Internal wall insulation is more expensive than cavity wall insulation but can have a better insulation value. The insulation value depends on the heat resistance of the chosen material and the thickness of the insulation layer. Your payback time is dependent on climate, culture, and current energy bill, but is roughly estimated at 13 years.
If you do the job yourself and don’t count working hours you can reduce this to around 5 to 6 years. Please note that this remains an estimated value and it’s wise to make your own calculations for your specific situation.

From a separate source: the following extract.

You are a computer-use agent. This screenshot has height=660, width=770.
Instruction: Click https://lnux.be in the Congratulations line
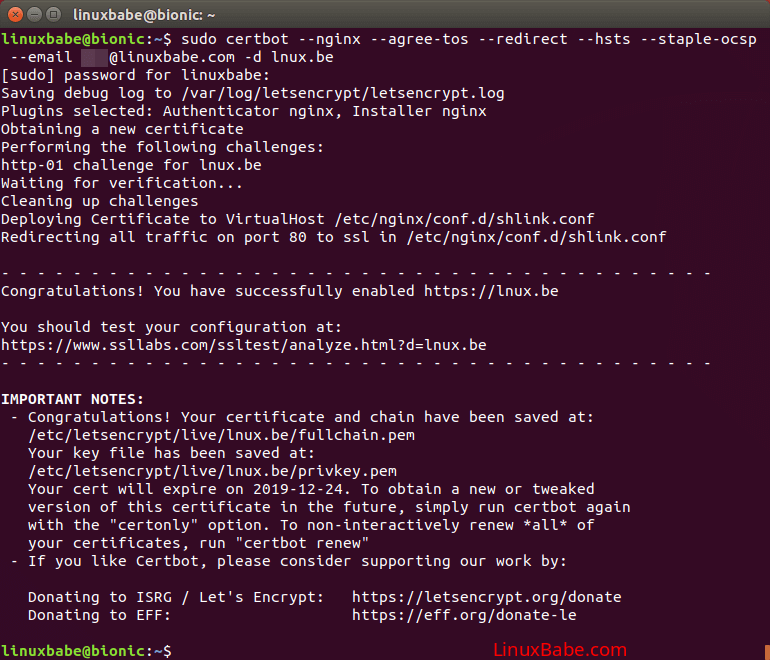click(491, 291)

Internal wall insulation is the only type of wall insulation you can install yourself, if your handy and well informed. Pay special attention to moisture before you start. If the walls are damp, first find the cause and solve it. Also make sure you add a vapor barrier to your construction to prevent wetting of the insulation layer or mold growth later on. The insulation and vapor barrier should run seamlessly to prevent indoor hot air from creeping into cracks, cool down, and leave moisture.
Make an extensive planning before you start and remember that sockets and radiator mountings also need to be adjusted.

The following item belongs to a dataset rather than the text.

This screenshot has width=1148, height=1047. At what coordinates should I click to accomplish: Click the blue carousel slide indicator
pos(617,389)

Is internal wall insulation the right choice for me?
Internal wall insulation is sometimes the only option to reduce your energy bill and climate impact through wall insulation. It takes more effort to install than cavity wall insulation and is more expensive, but the insulation value can be higher because you can choose the thickness of the insulation layer.
Installing internal wall insulation affects the living area because you need to make room during installation and for the insulation layer itself. You can also decide to install internal wall insulation in addition to already placed cavity wall insulation to improve the total insulation value.
An advantage is that it is possible to do it yourself if you are handy and well informed. This can reduce costs but requires a large investment in terms of time. If you choose to hire an expert, ask multiple companies for pricing, as the price can differ significantly.
Internal wall insulation has a lower chance of being prohibited by your local authorities than external or cavity wall insulation. Nevertheless, check your local regulations before you start. If you are renting, always ask permission from the landlord.
When deciding which type of wall insulation is right for you, consider the following factors
- Insulation already present
- Local regulations and climate
- Personal choice of level of desirable energy savings. This determines the desired thickness of the insulation layer, which influences your options
- The existence, suitability, and width of a cavity in your walls. A cavity has a limited width, which influences the maximum thickness of the insulation layer.
- Condition and appearance of (outer) walls. If you need to renovate, external wall insulation can protect your walls and make them look new.
- Installation convenience. Internal wall insulation is the only type a handy and informed person can install without a professional. Cavity wall insulation and external wall insulation cause less hindrance during installation.
- Investment costs and payback time
The investment costs and energy savings of course depend on many factors. For example your climate and labor and material costs. Ask an expert on the energy savings, costs, and payback time of your specific case. The table below presents an indicative comparison but should be validated for your situation.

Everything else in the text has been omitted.